▶

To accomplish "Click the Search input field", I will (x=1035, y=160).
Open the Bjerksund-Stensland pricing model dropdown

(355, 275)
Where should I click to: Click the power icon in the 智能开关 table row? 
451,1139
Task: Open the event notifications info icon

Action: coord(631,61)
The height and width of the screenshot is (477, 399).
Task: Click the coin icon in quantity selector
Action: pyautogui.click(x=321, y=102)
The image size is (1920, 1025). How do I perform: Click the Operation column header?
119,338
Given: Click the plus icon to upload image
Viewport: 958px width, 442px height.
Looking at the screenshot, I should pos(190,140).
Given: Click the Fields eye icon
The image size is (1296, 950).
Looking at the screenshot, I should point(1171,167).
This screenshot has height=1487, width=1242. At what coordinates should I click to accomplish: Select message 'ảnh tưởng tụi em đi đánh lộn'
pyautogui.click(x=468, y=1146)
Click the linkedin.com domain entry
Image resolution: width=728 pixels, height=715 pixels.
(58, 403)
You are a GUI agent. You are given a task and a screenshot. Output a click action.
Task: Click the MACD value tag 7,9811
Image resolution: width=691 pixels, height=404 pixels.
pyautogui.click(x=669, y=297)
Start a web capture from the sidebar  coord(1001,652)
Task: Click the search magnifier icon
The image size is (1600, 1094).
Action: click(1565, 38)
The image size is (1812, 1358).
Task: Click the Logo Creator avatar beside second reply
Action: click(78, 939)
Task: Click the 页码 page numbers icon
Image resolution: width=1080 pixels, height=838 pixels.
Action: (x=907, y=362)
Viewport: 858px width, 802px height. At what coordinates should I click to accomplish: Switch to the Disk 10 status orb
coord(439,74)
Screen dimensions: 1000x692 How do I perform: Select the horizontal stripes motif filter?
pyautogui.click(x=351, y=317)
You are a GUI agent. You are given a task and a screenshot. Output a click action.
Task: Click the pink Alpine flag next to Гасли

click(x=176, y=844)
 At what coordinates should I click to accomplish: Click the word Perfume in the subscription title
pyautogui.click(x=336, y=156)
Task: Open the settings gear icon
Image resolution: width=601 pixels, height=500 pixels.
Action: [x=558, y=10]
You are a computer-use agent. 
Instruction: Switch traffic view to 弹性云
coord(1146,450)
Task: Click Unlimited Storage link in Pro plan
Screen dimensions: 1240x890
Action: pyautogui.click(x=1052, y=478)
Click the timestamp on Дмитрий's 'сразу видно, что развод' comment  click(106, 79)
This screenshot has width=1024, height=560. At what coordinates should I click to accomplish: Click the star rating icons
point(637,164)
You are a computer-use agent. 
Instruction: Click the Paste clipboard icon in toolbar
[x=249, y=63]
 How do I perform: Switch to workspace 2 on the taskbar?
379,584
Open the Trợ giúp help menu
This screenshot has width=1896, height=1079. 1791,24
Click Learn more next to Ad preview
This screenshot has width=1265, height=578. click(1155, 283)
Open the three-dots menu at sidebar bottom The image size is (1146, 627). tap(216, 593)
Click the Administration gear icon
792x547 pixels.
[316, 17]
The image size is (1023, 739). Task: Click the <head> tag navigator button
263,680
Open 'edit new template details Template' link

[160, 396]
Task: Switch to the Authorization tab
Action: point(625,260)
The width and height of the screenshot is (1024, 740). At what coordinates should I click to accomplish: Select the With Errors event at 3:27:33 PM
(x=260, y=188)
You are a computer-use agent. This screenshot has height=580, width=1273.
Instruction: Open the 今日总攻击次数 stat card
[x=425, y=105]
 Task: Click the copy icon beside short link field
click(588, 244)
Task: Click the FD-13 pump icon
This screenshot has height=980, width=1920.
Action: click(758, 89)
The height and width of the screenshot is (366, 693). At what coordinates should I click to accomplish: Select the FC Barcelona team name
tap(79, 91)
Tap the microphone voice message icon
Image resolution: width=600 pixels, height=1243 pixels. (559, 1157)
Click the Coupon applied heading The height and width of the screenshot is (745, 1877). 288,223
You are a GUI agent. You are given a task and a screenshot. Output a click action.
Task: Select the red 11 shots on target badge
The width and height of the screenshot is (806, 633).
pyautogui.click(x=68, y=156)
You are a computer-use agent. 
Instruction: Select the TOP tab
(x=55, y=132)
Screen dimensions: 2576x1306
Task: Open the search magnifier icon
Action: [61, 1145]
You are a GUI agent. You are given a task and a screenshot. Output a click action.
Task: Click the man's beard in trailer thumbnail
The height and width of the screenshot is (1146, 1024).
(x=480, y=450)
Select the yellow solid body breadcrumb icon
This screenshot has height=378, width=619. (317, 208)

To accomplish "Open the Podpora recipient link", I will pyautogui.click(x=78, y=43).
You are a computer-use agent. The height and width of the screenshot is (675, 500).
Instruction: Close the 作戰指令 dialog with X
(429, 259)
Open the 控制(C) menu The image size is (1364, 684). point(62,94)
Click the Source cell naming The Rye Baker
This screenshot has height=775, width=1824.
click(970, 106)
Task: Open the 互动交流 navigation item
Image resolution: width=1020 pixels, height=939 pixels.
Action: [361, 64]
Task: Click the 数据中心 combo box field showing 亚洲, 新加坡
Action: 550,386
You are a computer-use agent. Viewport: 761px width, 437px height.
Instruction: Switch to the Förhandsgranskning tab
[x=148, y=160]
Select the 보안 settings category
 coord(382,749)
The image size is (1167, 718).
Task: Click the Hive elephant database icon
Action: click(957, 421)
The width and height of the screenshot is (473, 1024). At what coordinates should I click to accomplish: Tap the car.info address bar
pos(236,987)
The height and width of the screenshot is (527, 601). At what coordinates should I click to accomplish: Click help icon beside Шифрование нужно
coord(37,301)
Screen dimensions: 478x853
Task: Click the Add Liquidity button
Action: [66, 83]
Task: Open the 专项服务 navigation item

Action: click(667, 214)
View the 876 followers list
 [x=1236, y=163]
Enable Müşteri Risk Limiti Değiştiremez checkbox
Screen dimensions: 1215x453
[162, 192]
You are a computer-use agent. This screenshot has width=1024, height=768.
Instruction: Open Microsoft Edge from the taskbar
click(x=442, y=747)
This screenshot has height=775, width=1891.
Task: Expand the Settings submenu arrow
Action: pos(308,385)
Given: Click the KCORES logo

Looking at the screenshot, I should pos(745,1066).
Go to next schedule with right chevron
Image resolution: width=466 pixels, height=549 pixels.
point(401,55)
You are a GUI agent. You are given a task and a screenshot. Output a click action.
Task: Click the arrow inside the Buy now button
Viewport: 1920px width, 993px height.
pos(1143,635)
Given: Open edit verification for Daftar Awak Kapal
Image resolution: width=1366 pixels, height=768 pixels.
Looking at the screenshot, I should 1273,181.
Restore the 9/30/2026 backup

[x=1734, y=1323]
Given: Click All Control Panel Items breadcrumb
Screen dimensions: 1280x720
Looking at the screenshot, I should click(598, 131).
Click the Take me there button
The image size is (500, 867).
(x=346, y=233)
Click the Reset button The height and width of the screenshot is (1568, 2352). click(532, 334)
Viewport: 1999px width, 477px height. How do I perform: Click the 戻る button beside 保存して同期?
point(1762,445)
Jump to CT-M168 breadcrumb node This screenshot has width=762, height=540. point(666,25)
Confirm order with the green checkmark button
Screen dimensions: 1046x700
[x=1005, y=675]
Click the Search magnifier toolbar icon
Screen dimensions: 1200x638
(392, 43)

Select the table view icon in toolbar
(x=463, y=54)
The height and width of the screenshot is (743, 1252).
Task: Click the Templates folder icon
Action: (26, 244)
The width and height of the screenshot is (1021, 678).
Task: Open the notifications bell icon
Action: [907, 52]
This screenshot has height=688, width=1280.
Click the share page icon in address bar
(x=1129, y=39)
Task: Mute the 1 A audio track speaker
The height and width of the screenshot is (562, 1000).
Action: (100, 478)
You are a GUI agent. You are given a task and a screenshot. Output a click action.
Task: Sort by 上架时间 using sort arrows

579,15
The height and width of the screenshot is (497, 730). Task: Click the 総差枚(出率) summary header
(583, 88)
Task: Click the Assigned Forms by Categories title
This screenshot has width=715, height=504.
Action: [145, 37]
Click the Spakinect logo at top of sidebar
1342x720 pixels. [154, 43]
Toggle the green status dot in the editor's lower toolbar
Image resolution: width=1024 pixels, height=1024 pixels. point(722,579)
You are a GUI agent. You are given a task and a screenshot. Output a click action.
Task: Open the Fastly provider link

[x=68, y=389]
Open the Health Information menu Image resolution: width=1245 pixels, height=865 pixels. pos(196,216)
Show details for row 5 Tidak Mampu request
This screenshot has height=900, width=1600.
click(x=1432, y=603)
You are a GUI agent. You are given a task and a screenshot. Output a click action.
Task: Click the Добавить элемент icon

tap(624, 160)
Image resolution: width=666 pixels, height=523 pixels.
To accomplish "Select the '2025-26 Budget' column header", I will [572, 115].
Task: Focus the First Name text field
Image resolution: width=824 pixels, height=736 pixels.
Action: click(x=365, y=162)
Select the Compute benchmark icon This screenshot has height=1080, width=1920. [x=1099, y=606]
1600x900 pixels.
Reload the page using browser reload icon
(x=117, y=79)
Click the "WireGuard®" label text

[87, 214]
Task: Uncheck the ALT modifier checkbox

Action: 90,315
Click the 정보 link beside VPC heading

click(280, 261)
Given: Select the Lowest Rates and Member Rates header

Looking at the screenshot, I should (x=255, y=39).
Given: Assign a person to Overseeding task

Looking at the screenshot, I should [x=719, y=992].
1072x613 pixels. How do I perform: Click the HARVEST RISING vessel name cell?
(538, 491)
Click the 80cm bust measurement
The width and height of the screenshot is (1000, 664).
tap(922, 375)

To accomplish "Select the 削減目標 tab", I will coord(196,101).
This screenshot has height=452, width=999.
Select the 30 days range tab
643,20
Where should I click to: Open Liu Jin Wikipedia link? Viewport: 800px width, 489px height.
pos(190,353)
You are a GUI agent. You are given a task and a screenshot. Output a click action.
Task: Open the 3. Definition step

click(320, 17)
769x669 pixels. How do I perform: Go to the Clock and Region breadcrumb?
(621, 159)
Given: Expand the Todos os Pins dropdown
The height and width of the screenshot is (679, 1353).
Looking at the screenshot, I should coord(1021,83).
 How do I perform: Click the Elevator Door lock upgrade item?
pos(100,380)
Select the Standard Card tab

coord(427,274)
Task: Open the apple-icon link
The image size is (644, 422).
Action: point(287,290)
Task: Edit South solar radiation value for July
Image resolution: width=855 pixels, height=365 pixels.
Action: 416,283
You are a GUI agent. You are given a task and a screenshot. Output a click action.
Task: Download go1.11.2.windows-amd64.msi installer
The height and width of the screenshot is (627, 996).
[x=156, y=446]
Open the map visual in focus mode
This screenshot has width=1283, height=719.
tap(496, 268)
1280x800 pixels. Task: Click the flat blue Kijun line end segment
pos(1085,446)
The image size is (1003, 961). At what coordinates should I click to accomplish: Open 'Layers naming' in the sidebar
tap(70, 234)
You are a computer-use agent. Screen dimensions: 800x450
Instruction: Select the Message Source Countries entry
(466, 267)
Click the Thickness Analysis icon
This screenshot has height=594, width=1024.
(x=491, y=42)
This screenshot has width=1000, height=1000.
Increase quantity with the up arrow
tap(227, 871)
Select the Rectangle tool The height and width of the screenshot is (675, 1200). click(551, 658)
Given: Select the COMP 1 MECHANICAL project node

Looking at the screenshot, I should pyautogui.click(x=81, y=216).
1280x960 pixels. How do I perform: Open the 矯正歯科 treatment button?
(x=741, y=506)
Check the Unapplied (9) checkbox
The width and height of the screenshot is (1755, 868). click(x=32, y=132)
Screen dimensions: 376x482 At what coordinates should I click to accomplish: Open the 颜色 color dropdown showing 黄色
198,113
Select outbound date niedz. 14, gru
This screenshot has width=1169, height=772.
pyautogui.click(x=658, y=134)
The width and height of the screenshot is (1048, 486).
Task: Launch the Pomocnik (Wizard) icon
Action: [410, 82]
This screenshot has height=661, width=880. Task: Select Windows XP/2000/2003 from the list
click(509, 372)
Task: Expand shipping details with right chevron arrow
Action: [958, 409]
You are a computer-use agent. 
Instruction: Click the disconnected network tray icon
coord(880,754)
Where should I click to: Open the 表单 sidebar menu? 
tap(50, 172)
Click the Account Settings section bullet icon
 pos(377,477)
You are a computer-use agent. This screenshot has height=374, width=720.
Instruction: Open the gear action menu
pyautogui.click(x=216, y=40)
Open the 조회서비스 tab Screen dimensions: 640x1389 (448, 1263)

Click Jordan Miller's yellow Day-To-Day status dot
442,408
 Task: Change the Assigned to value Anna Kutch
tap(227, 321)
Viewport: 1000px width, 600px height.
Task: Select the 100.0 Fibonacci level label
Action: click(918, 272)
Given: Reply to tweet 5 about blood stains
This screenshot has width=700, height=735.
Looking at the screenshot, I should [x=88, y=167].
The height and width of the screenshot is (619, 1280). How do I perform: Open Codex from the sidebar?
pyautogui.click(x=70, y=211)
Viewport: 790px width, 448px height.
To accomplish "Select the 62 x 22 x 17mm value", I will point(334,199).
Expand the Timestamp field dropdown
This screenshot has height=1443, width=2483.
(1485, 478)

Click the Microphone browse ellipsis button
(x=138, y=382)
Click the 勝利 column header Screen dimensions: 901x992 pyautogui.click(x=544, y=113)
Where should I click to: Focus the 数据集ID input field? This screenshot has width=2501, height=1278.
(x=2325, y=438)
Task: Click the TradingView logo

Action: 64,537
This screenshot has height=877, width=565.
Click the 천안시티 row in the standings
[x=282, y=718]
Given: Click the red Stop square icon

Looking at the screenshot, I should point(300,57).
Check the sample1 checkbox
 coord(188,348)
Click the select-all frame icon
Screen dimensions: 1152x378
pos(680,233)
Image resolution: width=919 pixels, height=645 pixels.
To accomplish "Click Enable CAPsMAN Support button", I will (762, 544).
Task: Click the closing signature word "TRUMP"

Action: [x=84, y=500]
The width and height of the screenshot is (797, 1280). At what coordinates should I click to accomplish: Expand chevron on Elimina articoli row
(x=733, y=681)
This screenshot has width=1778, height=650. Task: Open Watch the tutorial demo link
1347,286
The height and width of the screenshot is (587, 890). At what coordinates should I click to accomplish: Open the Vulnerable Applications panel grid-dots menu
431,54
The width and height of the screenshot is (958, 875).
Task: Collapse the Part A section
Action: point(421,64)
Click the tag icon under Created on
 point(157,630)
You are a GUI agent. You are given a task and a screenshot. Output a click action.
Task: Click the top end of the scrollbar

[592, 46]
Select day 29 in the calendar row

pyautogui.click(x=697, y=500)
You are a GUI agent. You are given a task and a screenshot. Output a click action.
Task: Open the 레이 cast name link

◀

■ **Work instructions**
Looking at the records above, how many lines contain "Enable"? Only the number is needed.

■ **Reply**
2